SOURCE MATERIAL →
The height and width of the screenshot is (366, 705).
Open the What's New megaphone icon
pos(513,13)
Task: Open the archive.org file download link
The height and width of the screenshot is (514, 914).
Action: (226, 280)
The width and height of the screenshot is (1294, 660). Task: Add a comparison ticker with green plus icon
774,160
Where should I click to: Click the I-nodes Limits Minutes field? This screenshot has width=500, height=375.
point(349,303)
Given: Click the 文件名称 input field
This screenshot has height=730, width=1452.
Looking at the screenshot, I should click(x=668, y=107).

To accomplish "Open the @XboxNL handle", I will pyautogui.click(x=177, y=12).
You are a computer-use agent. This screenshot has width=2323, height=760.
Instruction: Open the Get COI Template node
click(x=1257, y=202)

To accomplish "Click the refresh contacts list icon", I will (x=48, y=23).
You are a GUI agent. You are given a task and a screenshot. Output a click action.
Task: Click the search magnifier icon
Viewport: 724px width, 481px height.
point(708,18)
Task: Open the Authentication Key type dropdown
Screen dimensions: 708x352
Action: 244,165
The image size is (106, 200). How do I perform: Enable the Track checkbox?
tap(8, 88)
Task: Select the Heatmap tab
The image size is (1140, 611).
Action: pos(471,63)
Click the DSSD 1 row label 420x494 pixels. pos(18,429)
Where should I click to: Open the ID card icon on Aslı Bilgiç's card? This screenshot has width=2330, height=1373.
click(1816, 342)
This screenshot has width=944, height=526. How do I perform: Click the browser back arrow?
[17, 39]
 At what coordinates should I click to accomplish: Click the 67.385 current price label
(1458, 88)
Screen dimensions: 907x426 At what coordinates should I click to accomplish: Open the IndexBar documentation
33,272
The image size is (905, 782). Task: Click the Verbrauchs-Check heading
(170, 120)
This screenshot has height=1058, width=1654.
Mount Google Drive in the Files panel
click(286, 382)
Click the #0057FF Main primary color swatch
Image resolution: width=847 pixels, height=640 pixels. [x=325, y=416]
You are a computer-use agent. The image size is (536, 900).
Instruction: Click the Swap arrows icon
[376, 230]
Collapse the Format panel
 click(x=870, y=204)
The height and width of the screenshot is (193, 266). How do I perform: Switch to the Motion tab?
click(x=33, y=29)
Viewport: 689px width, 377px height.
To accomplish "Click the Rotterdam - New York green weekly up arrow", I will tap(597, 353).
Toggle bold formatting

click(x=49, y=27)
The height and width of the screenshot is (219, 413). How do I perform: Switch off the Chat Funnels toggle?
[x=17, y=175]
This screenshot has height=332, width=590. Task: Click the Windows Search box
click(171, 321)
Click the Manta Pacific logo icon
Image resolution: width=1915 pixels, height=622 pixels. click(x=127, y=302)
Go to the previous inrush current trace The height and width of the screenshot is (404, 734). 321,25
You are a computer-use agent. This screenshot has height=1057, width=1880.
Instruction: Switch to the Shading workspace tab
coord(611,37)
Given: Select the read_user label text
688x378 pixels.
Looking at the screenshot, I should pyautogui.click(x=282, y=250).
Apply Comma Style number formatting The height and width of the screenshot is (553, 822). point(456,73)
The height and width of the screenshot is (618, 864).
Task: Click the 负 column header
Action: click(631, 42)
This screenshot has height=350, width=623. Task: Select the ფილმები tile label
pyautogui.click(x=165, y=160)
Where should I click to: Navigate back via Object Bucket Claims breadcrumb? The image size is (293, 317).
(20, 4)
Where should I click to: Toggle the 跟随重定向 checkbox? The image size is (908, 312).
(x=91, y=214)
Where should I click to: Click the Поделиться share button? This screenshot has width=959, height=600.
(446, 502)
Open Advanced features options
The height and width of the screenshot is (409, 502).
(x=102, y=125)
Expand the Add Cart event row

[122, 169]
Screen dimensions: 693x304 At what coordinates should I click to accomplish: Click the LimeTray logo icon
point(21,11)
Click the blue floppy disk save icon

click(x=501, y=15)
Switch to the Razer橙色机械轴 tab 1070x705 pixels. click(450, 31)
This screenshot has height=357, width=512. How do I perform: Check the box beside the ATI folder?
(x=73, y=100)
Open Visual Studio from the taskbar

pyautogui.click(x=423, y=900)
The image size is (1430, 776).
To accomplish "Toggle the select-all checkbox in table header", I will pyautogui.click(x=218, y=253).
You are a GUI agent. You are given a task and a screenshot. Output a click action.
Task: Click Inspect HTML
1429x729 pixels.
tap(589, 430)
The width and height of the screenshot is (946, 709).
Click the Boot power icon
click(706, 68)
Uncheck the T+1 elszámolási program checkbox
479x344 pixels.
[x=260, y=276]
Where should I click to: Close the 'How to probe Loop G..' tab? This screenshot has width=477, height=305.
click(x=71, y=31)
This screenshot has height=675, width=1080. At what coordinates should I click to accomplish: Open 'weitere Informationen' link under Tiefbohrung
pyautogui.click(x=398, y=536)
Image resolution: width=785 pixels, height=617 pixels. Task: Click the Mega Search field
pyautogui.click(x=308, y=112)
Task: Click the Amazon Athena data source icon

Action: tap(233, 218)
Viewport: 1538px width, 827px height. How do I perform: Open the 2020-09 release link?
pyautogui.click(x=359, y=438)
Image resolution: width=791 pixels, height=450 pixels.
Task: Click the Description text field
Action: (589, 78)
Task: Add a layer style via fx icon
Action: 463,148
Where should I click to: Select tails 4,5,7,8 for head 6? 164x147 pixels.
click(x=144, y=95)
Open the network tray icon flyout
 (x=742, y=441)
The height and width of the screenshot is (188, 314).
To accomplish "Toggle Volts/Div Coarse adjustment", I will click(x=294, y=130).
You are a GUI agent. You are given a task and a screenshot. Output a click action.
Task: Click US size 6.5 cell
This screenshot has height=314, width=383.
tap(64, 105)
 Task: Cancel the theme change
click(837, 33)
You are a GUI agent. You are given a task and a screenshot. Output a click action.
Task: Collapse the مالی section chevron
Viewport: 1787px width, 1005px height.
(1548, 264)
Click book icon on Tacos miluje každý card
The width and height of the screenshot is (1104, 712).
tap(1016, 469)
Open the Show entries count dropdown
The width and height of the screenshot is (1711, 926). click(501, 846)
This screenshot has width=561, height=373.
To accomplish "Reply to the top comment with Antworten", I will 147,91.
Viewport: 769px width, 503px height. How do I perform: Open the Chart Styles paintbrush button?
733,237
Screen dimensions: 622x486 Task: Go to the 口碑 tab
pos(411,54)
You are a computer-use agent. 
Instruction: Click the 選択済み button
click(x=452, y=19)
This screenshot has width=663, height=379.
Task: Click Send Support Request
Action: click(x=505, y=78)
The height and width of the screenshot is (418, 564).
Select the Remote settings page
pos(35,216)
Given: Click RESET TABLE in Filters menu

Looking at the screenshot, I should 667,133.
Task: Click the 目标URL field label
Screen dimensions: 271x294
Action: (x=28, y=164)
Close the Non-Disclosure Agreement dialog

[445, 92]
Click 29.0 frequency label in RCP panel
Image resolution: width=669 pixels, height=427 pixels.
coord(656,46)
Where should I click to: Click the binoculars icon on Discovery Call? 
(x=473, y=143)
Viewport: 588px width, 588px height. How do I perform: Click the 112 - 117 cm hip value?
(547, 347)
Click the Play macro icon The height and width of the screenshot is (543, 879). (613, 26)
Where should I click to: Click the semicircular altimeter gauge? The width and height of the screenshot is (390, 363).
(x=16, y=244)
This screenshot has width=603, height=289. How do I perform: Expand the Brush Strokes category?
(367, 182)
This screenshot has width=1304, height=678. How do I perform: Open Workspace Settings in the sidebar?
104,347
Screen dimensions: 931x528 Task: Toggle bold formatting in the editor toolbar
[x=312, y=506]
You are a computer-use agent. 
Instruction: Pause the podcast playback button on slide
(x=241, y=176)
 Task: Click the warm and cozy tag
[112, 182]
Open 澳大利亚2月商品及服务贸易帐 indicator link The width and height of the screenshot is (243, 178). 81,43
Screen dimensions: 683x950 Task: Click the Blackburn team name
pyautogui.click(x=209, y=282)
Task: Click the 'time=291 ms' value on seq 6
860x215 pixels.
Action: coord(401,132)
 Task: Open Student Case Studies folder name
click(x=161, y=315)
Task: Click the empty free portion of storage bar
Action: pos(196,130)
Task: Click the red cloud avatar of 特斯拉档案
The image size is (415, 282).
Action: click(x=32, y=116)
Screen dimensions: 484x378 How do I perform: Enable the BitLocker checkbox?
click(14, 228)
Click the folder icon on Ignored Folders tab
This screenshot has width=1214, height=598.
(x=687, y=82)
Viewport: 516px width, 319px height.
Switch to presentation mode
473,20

EXERCISE DETAILS → Pull out every line above that contains the word "Collapse".

SOLUTION TO THE EXERCISE →
Collapse the Format panel
Task: Collapse the مالی section chevron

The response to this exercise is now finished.